TASK STATEMENT
Copy the listing exactly as given. Omit every picture.

EXTRACTED MATERIAL
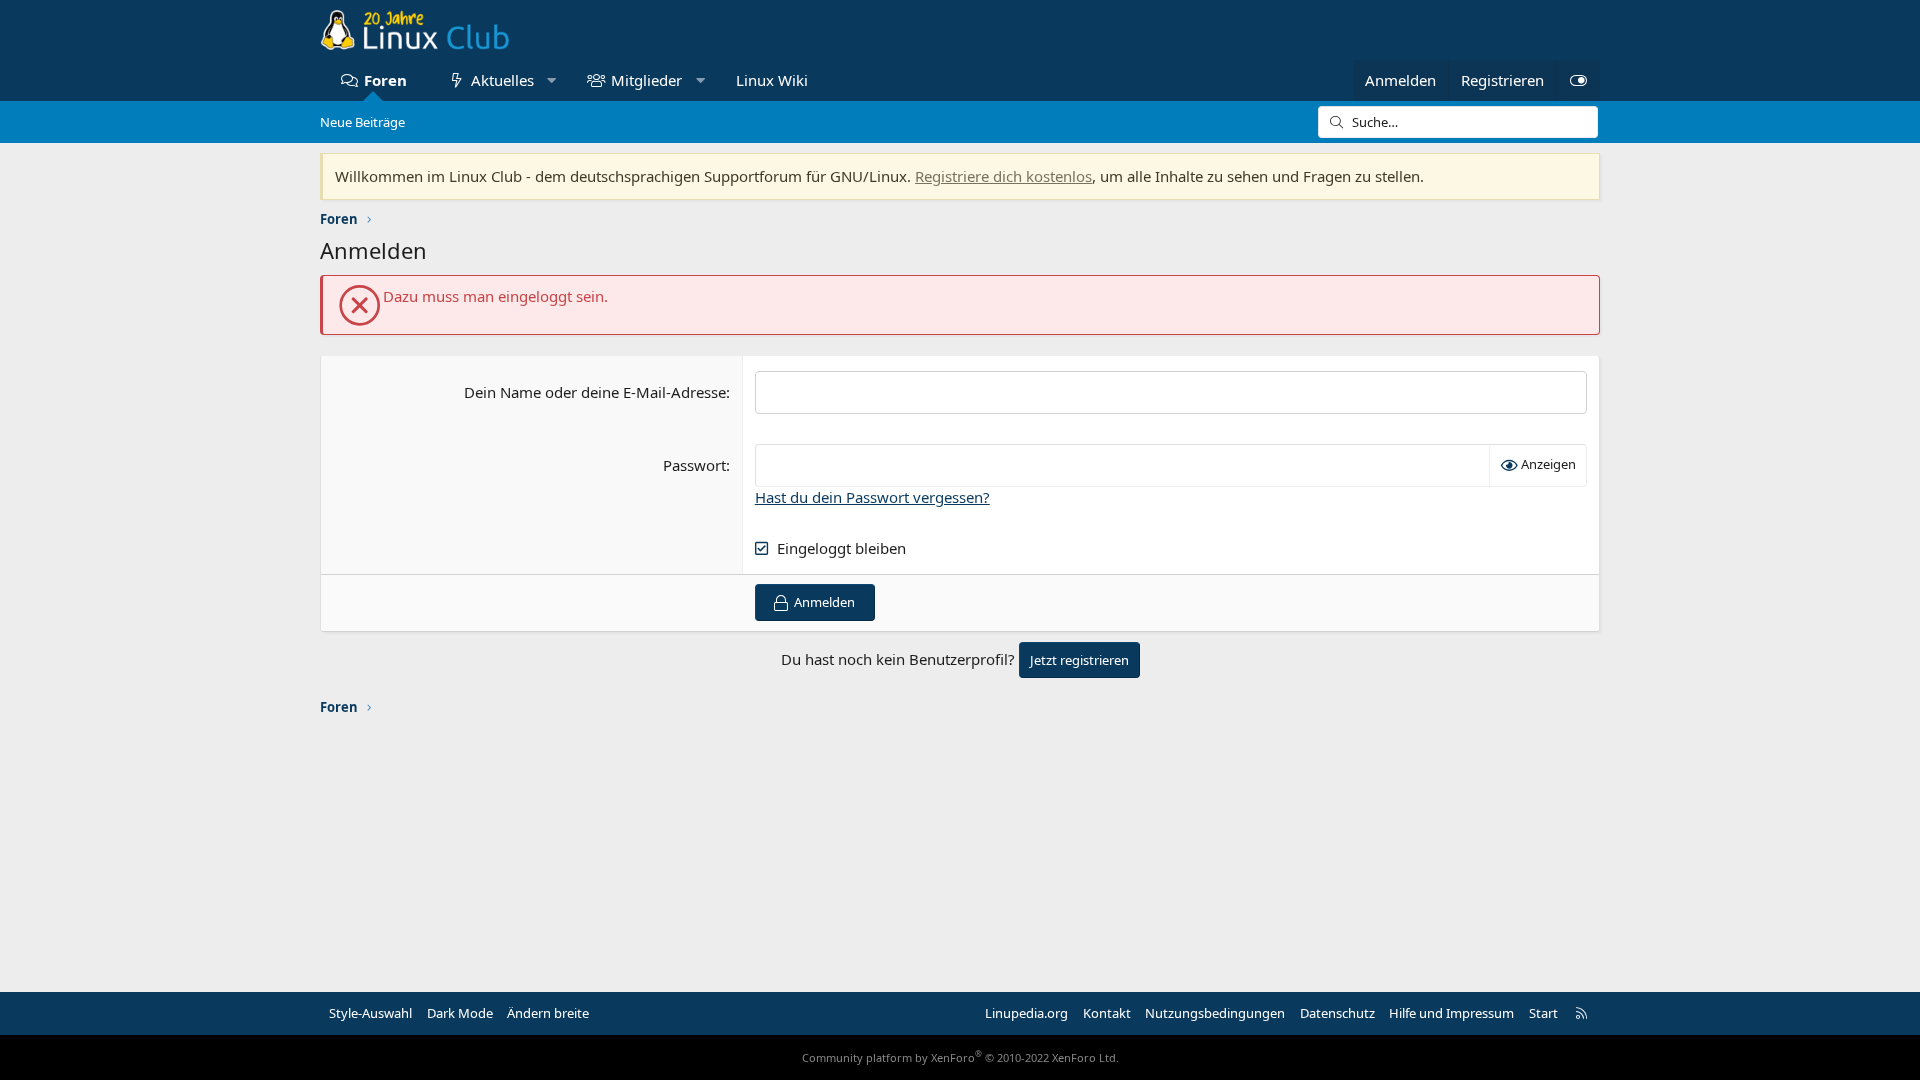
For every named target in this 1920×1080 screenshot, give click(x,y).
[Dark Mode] (1578, 80)
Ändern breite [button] (548, 1013)
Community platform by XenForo (960, 1057)
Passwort (694, 465)
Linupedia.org (1026, 1013)
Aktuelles (502, 80)
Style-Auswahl (370, 1013)
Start (1543, 1013)
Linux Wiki (772, 80)
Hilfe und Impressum (1451, 1013)
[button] (551, 80)
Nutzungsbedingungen (1215, 1013)
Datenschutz (1337, 1013)
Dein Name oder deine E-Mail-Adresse (595, 392)
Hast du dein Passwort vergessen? (872, 497)
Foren (385, 80)
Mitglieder (646, 80)
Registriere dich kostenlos (1003, 176)
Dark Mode (460, 1013)
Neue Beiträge (362, 122)
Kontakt (1107, 1013)
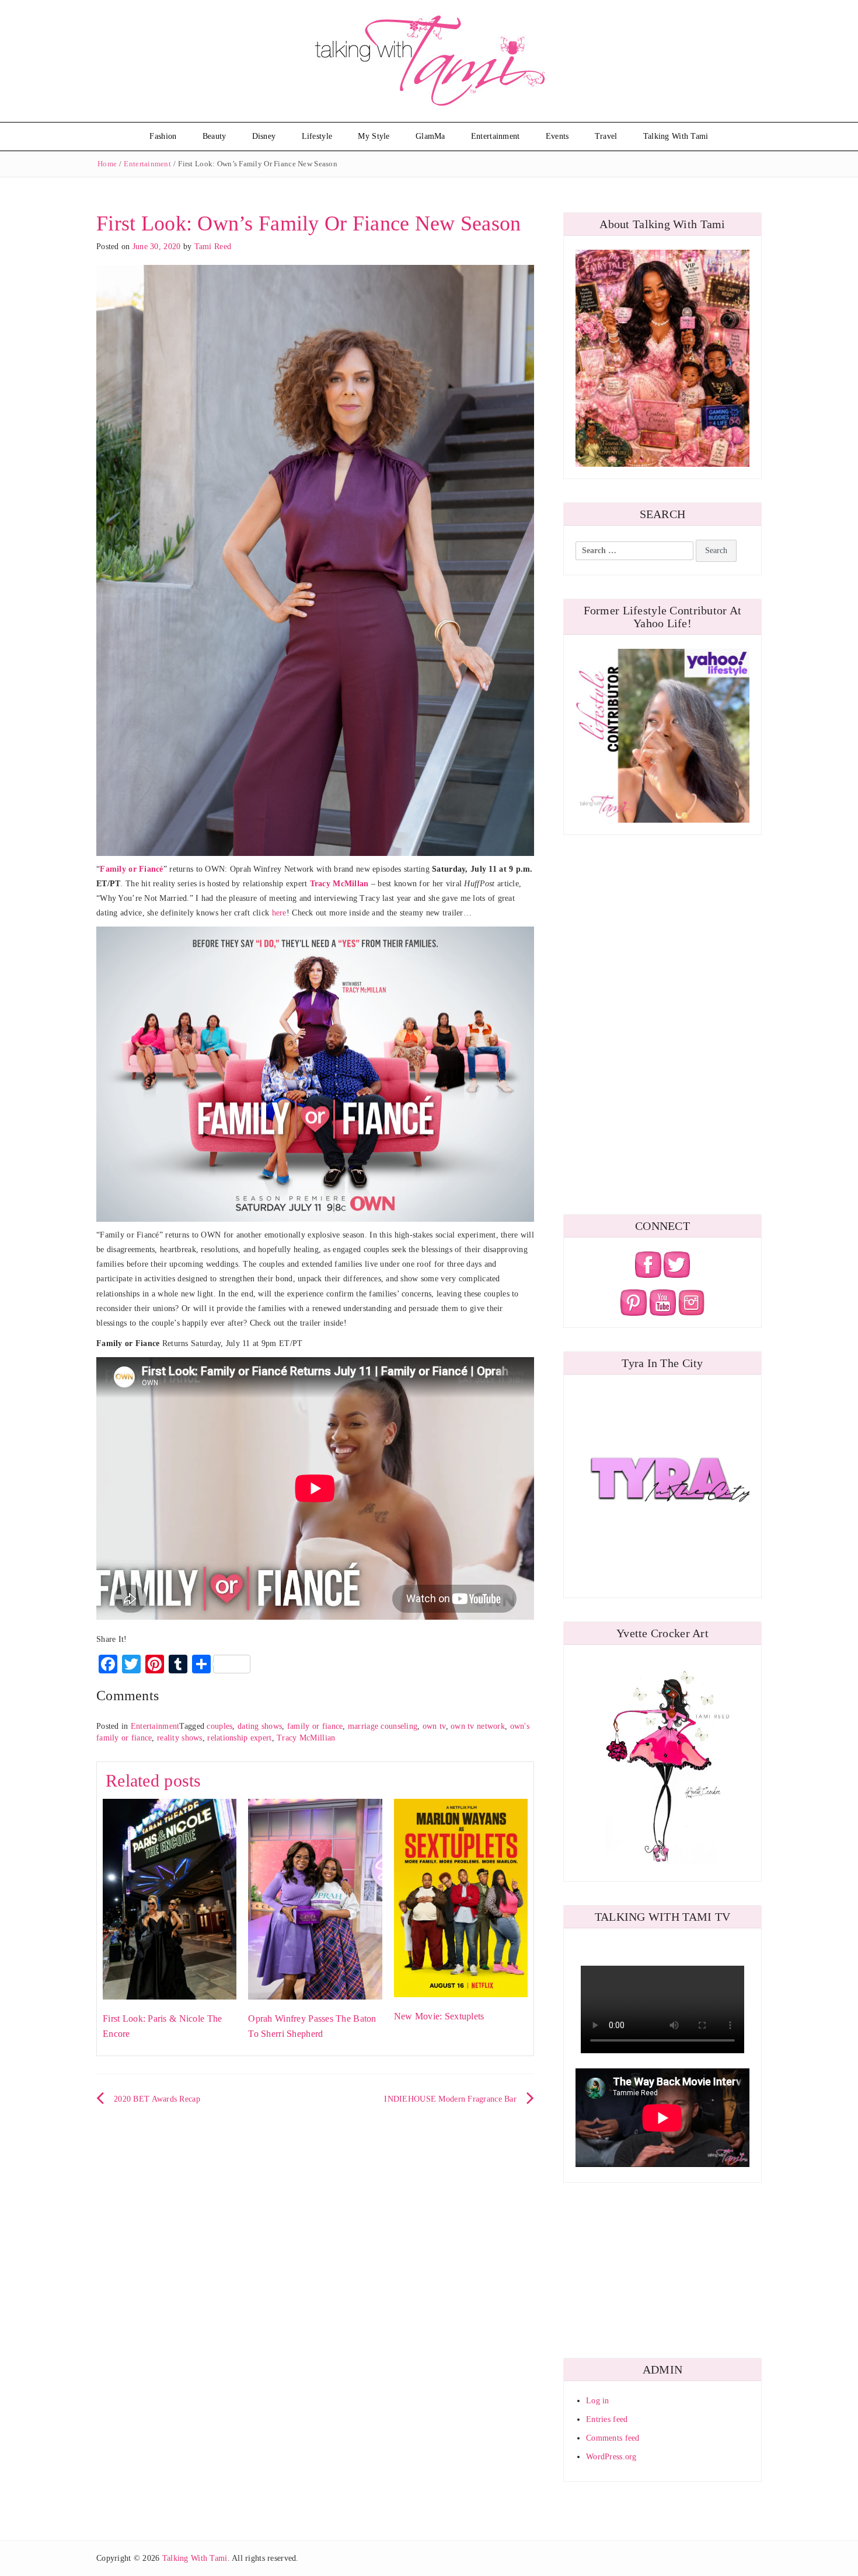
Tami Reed (213, 246)
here (279, 912)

YOUR RESPONSE
For every named target in this 1920×1080 screenshot, give click(x,y).
[Dark Mode] (1578, 80)
Ändern breite [button] (548, 1013)
Community platform by XenForo (960, 1057)
Passwort (694, 465)
Linupedia.org (1026, 1013)
Aktuelles (502, 80)
Style-Auswahl (370, 1013)
Start (1543, 1013)
Linux Wiki (772, 80)
Hilfe und Impressum (1451, 1013)
[button] (551, 80)
Nutzungsbedingungen (1215, 1013)
Datenschutz (1337, 1013)
Dein Name oder deine E-Mail-Adresse (595, 392)
Hast du dein Passwort vergessen? (872, 497)
Foren (385, 80)
Mitglieder (646, 80)
Registriere dich kostenlos (1003, 176)
Dark Mode (460, 1013)
Neue Beiträge (362, 122)
Kontakt (1107, 1013)
Tami Reed (213, 246)
here (279, 912)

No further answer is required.